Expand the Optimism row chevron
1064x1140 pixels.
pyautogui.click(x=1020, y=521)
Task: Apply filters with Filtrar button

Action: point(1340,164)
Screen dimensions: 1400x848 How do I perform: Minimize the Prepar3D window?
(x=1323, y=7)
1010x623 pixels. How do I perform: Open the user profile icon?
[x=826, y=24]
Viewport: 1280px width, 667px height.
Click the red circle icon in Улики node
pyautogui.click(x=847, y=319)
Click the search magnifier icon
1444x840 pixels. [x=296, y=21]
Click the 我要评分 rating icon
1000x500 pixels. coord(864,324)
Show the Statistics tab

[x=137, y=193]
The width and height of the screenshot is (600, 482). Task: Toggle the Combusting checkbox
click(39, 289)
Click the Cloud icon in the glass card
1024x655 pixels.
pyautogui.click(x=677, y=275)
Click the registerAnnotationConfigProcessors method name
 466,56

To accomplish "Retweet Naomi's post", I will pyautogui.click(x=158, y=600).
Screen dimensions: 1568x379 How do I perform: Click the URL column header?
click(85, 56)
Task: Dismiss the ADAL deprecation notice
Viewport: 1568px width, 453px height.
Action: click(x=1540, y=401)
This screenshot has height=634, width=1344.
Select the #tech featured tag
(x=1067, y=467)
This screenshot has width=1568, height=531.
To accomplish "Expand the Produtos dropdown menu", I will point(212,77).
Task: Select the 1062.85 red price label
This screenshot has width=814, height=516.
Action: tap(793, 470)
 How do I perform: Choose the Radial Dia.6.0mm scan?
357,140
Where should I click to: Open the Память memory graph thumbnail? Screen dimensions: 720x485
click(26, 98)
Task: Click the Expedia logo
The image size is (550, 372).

• [REQUIRED WORK]: The lines to return begin at the first line of the records and end at the line holding "Click the Cloud icon in the glass card"; please return them exactly, including both, and nothing beyond.

• [TASK SOLUTION]:
Expand the Optimism row chevron
1064x1140 pixels.
pyautogui.click(x=1020, y=521)
Task: Apply filters with Filtrar button

Action: point(1340,164)
Screen dimensions: 1400x848 How do I perform: Minimize the Prepar3D window?
(x=1323, y=7)
1010x623 pixels. How do I perform: Open the user profile icon?
[x=826, y=24]
Viewport: 1280px width, 667px height.
Click the red circle icon in Улики node
pyautogui.click(x=847, y=319)
Click the search magnifier icon
1444x840 pixels. [x=296, y=21]
Click the 我要评分 rating icon
1000x500 pixels. coord(864,324)
Show the Statistics tab

[x=137, y=193]
The width and height of the screenshot is (600, 482). Task: Toggle the Combusting checkbox
click(39, 289)
Click the Cloud icon in the glass card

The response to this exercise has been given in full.